Hunger Games: The dog that didn't bark

Like millions of other Americans, I have read "The Hunger Games" trilogy. I also queued up with much of the world's population and trekked off to the theater, with a bit of trepidation (violent movies are not my thing), to see the first movie in this new mega-franchise. In addition to that I have, for the past week or two, been watching the newspapers and wires for the inevitable Gospel According to The Hunger Games stories. I am not talking about essays or reviews. I'm talking about news feature stories.

I'm still waiting.

So is Godbeat veteran Jeffrey Weiss, writing at RealClearReligion.com (as opposed to writing in the non-existent religion pages of The Dallas Morning News). I have held off writing about his essay for quite some time now, since I wanted to see if anything new appeared in the mainstream press.

Well, I haven't seen anything. Thus, let me say this -- What. Weiss. Said.

Yes, this is not a news story. I know that. Instead, it's an essay by a religion-news professional about the lack of a religion-news story. In other words, it's an essay about a religion ghost.

The importance of religion in the wildly popular "Hunger Games" books and new movie is a lot like the barking of a dog in the Sherlock Holmes story "Silver Blaze."

Holmes directs a police inspector's attention to "the curious incident of the dog in the night-time." "The dog did nothing in the night-time." "That was the curious incident," remarked Sherlock Holmes.

The dog, of course, did not bark.

To adopt a familiar phrase, it appears that there is a God-shaped hole in this tragic trilogy by Susan Collins, this apocalyptic vision that appears to be utterly devoid of doctrines about the end times.

So is this simply a humanistic thriller, one rooted in existentialism and nothing else?

Weiss asks all the right and, indeed, obvious questions:

So what about religion? There isn't any. Not a prayer. Not an oath. The word "god" does not so much as appear in any of the books. Nobody even says "oh my gosh." There's no ritual that isn't totally grounded in some materialistic purpose. Not a hint of serious superstition. Unless I missed it, there's not a remotely idiomatic reference to the supernatural. ...

Based on her source material, she could have used religion as a positive or a negative. Here in the real world, people have turned to various kids of religion in the darkest moments of history. Victims of the Nazis prayed in the death camps. On the other hand, religion has been a tool of oppression in much of real history, too. From the imposed state faith of the ancient Roman Empire to the Catholic Inquisition to the Muslim theocrats of our own era, faith has been used by despots whose histories parallel some of the villains of Collins' story.

It's hard for me to imagine a real human future where either use of religion vanishes without a trace. But for her own reasons, Collins went in neither direction. It's a curious incident, a dog that should have barked.

Now, I know that there are plenty of religious writers out there opining on religious themes in "The Hunger Games" for their religious readers. That really isn't the issue.

In that crowd, I would point interested readers toward my Orthodox friend John Granger -- the senior voice behind HogwartsProfessor.com -- who has also taken on the task of seeking ancient roots in the storytelling of Collins. He's the pro on these matters and has become a voice in the mainstream.

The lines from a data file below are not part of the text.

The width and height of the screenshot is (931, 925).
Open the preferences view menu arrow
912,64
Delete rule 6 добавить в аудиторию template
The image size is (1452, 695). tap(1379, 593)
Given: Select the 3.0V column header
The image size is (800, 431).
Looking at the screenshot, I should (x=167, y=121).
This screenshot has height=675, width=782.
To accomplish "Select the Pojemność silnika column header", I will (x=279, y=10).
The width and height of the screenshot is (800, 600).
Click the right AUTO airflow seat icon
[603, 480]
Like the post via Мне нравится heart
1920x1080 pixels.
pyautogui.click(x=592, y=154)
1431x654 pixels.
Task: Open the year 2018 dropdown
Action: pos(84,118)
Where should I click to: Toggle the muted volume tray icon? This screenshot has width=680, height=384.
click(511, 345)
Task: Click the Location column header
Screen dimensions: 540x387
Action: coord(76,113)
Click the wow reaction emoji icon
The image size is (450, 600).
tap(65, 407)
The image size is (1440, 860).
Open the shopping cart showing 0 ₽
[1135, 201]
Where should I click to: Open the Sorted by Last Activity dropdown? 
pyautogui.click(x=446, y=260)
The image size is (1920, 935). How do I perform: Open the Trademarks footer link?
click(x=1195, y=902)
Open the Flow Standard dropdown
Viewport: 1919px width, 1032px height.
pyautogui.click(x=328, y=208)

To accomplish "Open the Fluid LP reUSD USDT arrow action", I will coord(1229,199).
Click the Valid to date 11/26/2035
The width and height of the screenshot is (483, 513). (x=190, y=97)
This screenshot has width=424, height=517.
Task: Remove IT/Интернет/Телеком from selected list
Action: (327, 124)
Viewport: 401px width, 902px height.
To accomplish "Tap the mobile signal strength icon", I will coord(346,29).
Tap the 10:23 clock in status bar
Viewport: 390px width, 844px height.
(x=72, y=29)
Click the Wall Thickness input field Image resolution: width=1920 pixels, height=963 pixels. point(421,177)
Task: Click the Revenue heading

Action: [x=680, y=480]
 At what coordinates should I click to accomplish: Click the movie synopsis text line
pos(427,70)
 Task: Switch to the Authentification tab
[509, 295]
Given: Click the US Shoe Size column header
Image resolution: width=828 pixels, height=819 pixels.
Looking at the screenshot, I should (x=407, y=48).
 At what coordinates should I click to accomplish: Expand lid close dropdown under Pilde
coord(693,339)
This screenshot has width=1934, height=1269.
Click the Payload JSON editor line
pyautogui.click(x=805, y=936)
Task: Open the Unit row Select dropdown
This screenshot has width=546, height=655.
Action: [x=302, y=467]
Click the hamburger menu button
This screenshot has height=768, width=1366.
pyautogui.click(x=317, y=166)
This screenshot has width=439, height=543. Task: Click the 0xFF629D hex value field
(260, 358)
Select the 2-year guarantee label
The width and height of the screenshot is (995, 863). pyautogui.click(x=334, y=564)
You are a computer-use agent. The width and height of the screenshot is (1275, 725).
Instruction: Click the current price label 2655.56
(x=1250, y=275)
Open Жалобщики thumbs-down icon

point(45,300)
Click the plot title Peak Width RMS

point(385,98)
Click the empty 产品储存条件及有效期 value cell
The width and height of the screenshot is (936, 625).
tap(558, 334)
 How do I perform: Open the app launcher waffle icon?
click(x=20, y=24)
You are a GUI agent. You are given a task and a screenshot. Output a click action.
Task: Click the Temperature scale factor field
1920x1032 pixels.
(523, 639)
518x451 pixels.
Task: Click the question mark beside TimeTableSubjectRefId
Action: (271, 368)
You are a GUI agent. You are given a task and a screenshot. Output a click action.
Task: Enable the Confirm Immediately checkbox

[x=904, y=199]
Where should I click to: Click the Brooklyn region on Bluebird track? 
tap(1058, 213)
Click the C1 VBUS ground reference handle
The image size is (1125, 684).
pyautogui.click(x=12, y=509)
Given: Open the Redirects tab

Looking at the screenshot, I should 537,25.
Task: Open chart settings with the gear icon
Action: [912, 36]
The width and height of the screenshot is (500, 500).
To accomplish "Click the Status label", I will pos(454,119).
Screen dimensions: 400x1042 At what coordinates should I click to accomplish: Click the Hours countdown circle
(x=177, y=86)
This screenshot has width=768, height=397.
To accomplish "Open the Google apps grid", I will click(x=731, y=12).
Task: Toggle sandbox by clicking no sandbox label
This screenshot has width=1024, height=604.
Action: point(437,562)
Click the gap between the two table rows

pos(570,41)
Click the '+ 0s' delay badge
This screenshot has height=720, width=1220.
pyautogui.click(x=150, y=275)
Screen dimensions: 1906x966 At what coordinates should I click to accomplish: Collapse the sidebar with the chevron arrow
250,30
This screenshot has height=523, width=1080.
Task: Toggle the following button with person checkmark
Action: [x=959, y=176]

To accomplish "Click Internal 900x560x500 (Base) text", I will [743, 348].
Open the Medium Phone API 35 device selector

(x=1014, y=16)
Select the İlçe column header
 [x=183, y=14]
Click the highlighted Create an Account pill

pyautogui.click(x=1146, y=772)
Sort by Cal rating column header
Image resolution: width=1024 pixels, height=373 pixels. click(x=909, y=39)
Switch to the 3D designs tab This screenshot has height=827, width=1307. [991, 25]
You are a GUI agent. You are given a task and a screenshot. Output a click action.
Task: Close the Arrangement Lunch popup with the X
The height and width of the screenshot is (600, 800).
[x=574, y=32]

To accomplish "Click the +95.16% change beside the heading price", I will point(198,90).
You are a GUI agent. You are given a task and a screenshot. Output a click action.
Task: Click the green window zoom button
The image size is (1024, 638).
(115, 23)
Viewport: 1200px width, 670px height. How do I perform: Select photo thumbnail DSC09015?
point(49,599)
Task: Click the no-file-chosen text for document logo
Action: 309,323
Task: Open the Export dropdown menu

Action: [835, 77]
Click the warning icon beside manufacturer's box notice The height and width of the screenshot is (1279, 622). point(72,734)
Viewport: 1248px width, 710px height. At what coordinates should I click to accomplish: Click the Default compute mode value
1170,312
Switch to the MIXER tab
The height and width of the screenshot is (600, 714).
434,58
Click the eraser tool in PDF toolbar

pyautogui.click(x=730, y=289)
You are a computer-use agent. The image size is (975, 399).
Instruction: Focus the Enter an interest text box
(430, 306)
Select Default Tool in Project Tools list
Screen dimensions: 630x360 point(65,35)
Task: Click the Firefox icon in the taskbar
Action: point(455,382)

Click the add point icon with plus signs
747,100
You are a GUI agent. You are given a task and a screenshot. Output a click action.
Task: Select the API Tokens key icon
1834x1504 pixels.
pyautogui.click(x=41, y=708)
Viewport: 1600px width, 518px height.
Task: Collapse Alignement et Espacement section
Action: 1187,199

There are also writers who, lacking evidence of the divine in these books, simply broaden the meaning of "faith" to the point that, well, we are dealing with the whole "spiritual, but not religion" thing. Take this, from author Diana Butler Bass, writing at The Washington Post:

No religion in "The Hunger Games"? The story eschews religions that glory in crusades, jihads, nationalism, militarism, and imperialism. In Panem, there is no place for religion that supports injustice. The enslaved neither want nor need such a religion. Banished are religions that celebrate bloodlust. There is too much of that already.

Yet "The Hunger Games" celebrates faith -- faith in family, faith in friendship, faith in song, faith in justice. "The Hunger Games" proclaims that beyond the fences of fear built to enslave, control, and guard, there is joy, beauty, and wonder. In the end, there is true freedom, and the hard-earned hope that human beings can create a better world based not in sacrificial violence but in sacrificial love.

This rather misses the point of the essay by Weiss. He wonders why there has been so little discussion of the absence of God in the world of "The Hunger Games," as opposed to a lack of religious images. That's a different issue.

The God-shaped hole is the dog that isn't barking -- in the books, the movies and now the mainstream press. I agree with Weiss that this is the missing story.